Она собрала посуду и поспешно ушла, пообещав прийти позднее, проводить гостью в дорогу. И не вернулась. Больше того: ее и детей не оказалось и в квартире. Женя выскользнула из школы. Ночью у колодца никого из друзей с продуктами она не дождалась.
«Все схвачены», — с ужасом подумала Женя. Ждала до часу ночи. Не пришли. Она поднялась на взгорье, прошла к запасному пункту связи и там у скирды встретила Гришу. От радости чуть не расплакалась.
Оказалось, что когда Женя пробиралась из терновника к Луше, Григорий тайком сопровождал ее. Он слышал, как Женя столкнулась с солдатом, чуть не кинулся на помощь, но, к счастью, дождался мирной развязки и пошел обратно. Его окликнули. Это заставило Григория немедленно уйти на запасной пункт связи.

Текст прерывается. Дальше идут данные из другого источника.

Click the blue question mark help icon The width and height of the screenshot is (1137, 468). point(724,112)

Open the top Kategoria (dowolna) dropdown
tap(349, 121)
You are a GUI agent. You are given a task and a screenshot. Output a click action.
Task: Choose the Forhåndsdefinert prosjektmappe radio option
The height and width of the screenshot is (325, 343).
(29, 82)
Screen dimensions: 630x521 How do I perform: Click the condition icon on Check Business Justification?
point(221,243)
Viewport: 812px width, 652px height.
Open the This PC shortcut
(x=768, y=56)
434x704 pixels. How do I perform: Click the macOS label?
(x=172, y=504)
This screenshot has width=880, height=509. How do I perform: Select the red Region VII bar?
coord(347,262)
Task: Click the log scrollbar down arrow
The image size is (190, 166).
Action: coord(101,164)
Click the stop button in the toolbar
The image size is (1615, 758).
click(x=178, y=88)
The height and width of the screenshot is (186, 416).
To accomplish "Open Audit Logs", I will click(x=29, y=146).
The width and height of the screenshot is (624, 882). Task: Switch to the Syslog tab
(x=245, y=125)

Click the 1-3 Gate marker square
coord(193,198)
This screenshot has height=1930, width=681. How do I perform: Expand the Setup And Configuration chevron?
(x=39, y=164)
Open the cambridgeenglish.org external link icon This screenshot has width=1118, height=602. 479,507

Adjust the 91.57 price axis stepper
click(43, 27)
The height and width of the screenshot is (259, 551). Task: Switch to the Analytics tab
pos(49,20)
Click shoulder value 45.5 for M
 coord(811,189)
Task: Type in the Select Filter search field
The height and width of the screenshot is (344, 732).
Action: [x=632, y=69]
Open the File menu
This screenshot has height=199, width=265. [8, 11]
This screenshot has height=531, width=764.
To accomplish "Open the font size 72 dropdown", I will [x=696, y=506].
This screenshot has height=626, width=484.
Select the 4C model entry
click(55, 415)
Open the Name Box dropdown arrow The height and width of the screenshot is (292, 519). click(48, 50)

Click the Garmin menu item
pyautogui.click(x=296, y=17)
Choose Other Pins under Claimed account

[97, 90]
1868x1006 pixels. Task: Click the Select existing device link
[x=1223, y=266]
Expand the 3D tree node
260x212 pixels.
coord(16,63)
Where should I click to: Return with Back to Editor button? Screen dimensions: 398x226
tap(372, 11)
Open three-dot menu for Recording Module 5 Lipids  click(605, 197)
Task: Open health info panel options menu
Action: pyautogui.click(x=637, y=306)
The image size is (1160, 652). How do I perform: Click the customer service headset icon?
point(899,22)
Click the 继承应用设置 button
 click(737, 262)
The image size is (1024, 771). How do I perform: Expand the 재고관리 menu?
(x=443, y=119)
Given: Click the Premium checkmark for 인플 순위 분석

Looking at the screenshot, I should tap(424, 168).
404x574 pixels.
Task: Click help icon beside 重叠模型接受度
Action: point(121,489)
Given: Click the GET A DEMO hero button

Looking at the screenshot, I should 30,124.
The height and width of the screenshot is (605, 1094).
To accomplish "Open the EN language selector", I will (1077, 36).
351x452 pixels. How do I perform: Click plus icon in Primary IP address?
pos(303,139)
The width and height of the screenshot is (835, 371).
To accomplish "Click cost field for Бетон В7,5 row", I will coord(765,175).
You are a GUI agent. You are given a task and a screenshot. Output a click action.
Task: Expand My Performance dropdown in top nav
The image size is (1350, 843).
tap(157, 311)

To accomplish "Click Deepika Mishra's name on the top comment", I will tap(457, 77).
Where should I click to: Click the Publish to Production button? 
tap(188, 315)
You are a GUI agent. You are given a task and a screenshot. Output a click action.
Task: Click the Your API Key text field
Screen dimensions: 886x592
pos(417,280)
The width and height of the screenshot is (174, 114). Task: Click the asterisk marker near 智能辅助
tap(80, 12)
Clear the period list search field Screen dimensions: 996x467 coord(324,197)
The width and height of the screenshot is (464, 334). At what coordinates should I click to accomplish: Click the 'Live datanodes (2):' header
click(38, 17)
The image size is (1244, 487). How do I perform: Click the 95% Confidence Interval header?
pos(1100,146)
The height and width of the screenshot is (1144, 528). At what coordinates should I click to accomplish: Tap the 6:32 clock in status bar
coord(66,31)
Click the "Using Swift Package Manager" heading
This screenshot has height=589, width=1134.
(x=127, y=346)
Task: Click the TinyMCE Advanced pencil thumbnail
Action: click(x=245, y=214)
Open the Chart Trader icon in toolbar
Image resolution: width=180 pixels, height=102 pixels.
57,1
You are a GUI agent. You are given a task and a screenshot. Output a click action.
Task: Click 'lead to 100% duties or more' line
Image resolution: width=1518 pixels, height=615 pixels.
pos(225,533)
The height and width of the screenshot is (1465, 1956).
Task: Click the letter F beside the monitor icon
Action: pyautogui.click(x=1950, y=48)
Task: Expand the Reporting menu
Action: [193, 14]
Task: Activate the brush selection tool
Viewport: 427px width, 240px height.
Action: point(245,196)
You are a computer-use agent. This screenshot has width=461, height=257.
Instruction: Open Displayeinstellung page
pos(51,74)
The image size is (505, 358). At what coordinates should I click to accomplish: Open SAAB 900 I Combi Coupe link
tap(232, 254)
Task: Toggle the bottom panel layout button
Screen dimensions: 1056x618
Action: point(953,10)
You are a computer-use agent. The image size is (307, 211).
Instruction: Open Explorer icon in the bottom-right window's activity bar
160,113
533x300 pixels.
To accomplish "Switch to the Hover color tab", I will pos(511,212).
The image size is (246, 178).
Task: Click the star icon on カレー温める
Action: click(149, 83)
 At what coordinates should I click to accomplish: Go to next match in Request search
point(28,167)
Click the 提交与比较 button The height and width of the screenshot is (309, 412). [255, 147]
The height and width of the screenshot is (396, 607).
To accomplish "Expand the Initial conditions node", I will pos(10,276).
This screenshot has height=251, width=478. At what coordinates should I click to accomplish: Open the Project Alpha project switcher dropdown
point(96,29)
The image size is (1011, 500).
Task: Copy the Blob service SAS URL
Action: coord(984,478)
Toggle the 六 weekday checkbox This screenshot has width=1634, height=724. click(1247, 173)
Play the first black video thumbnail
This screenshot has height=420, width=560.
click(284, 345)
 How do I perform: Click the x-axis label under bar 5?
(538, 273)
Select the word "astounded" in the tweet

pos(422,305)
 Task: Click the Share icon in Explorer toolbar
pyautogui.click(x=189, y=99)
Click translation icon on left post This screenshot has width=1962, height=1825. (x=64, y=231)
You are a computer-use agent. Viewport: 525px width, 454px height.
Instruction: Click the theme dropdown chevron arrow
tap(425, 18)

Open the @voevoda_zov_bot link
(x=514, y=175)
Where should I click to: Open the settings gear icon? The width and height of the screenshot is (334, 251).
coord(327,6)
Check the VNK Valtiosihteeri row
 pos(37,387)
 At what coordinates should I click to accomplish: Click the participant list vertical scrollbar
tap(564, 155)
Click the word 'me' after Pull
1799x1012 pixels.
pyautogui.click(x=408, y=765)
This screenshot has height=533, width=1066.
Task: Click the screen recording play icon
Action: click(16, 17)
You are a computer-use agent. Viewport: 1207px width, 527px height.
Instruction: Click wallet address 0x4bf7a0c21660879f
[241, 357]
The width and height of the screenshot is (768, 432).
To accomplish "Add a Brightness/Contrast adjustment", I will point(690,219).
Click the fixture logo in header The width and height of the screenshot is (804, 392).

Что касается исчезновения Луши и неявки других друзей на свидание, то эта загадка была разгадана значительно позднее. Виной оказались немецкие марки. Увидев крупную сумму денег в новеньких купюрах, неискушенная в партизанской разведке Луша заподозрила неладное. Она решила, что подруга стала предательницей, и, спустившись с чердака, тут же ушла с детьми в один из тайников. Остальных своих предупредила: к колодцу не ходить.
Грише и Жене пришлось делать лишнюю дневку. Следующей ночью они проникли в сад бывшего колхоза и там нагрузились яблоками, которые заменили им муку.